こうなりたいと思う顔

「こうなりたいと思う顔には、ずっと見ていたいと思わせる心地よさがある」と齋藤薫さんがおっしゃっていた(エッセイで)。何を心地よく感じるかは人によって異なるけれども、年齢を重ねるにつれ、どこかに「力が抜けるような余白」があるといいのかもしれないと最近思う。それは癒しみたいな話ではなくて(そうでもいいのだが)、正しさや理想のようなものが描く軌道・規定からはみ出てしまう「人間らしさ」のようなものだ、きっと。そしてそれは、その人がこれまで生きてきた生き様が顔に映るからで、歳を重ねることの醍醐味という気もする。

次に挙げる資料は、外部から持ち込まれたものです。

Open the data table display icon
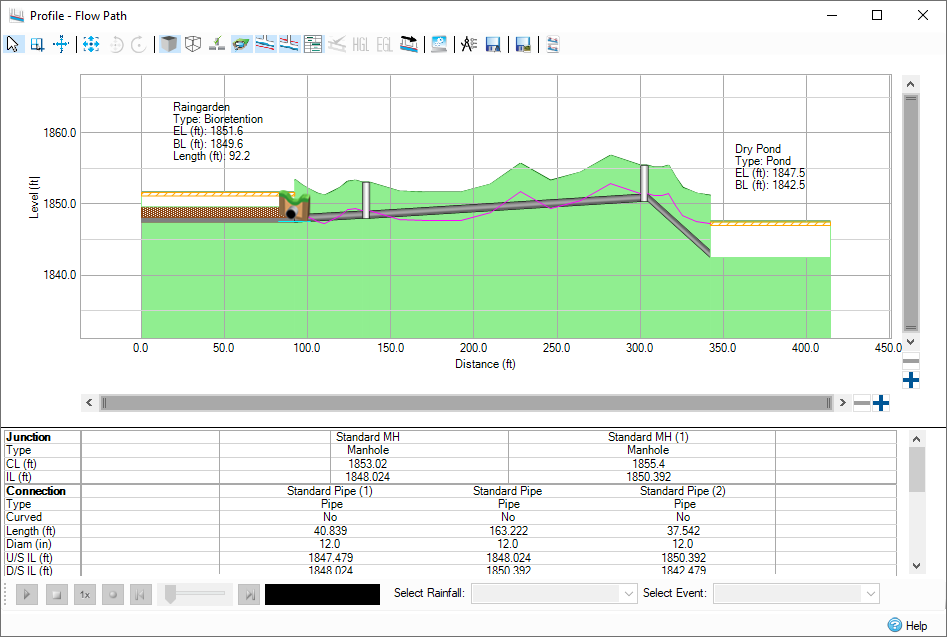This screenshot has width=947, height=637. click(313, 44)
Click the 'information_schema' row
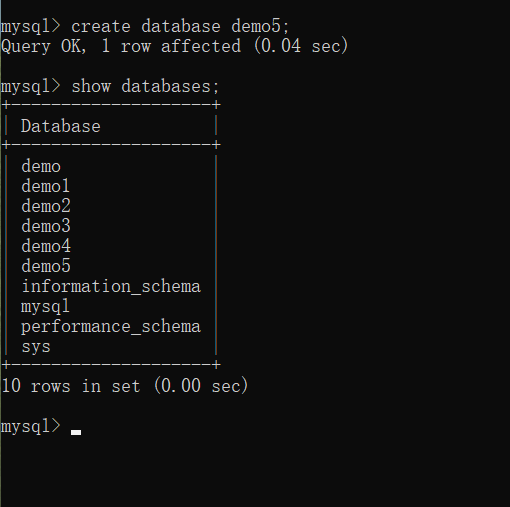 111,287
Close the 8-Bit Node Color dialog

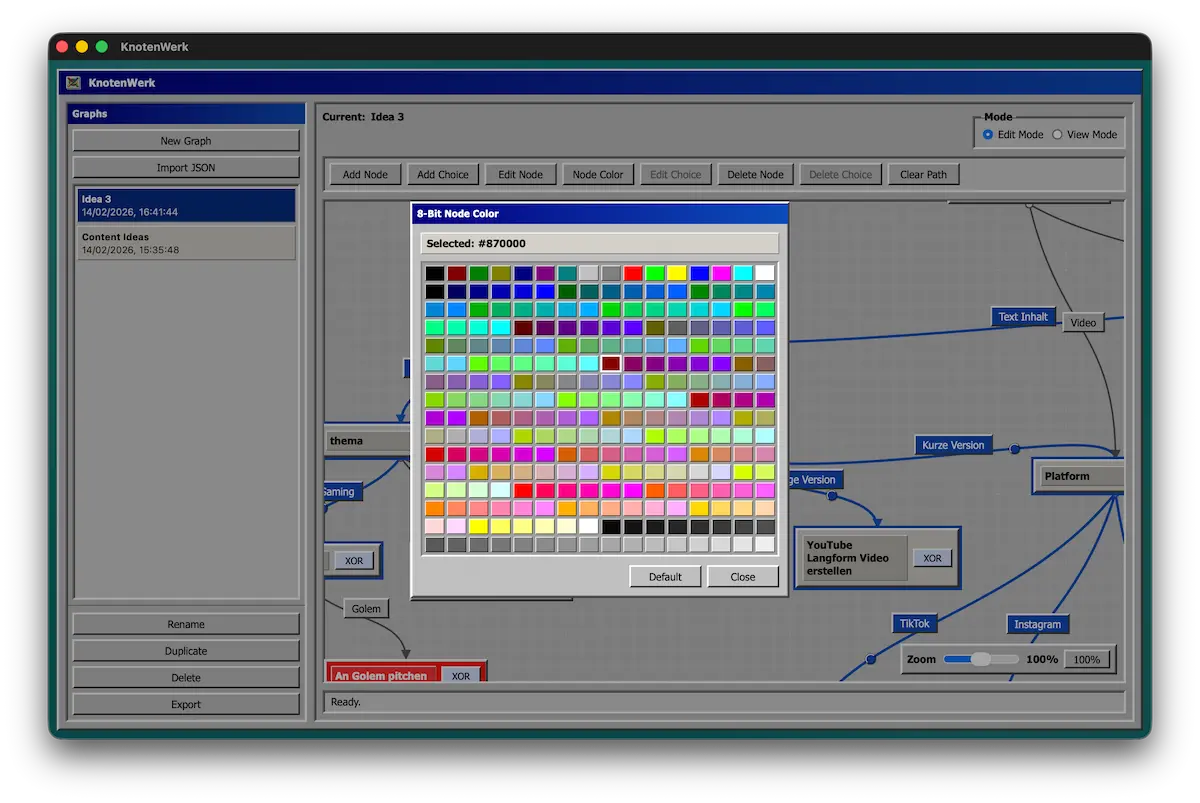pos(743,576)
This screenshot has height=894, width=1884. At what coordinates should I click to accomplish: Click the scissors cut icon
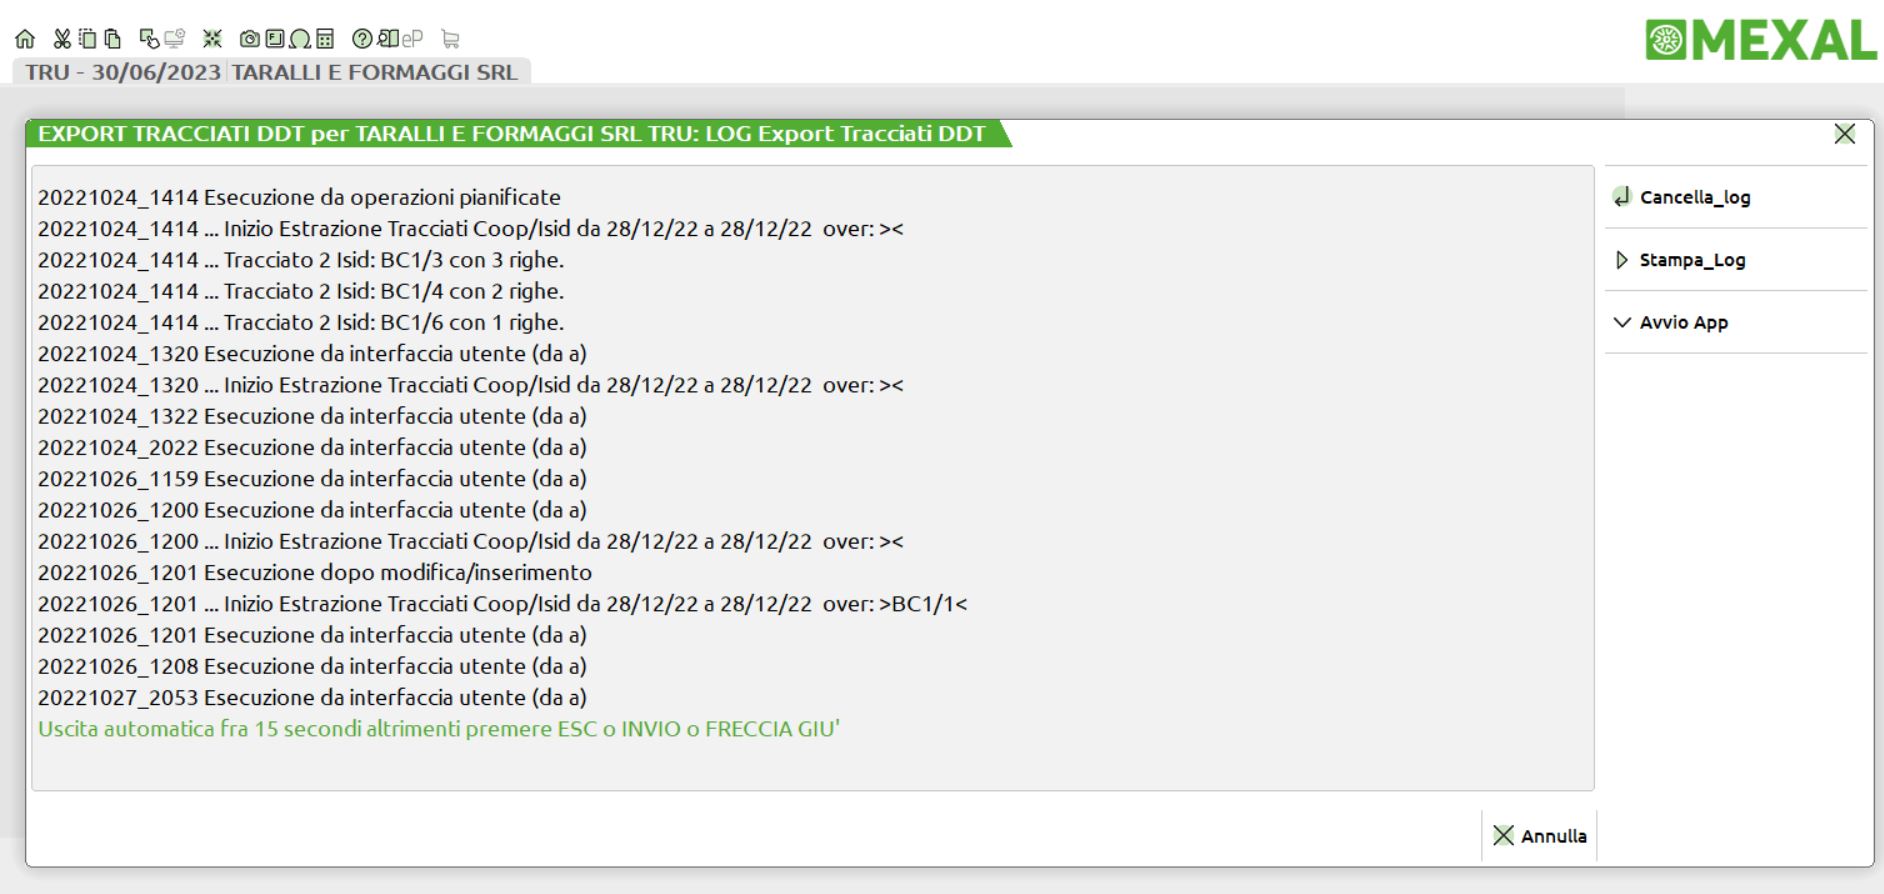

シワとかシミとかたるみとか、加齢による物理的な顔の変化に対してどう向き合うのかというのももちろん大きなトピックスなのだが、そういうことが気にならなくなるほどの、独特な空気感を持った顔をめざしたい。今の私の顔は笑えないくらいほうれい線やシワやたるみ、ついでにシミも顕著だが、なんとかしたほうがいいのだろうかという気持ちになることもあれば(そしてなんとかしようとアクションしてみることもある)、まあ、こんなの瑣末なことだよなという気持ちになることもある。もう歳だからとか、仕方ないみたいなノリとは違ったベクトルで、後者の選択を能動的にしていくことに憧れがある。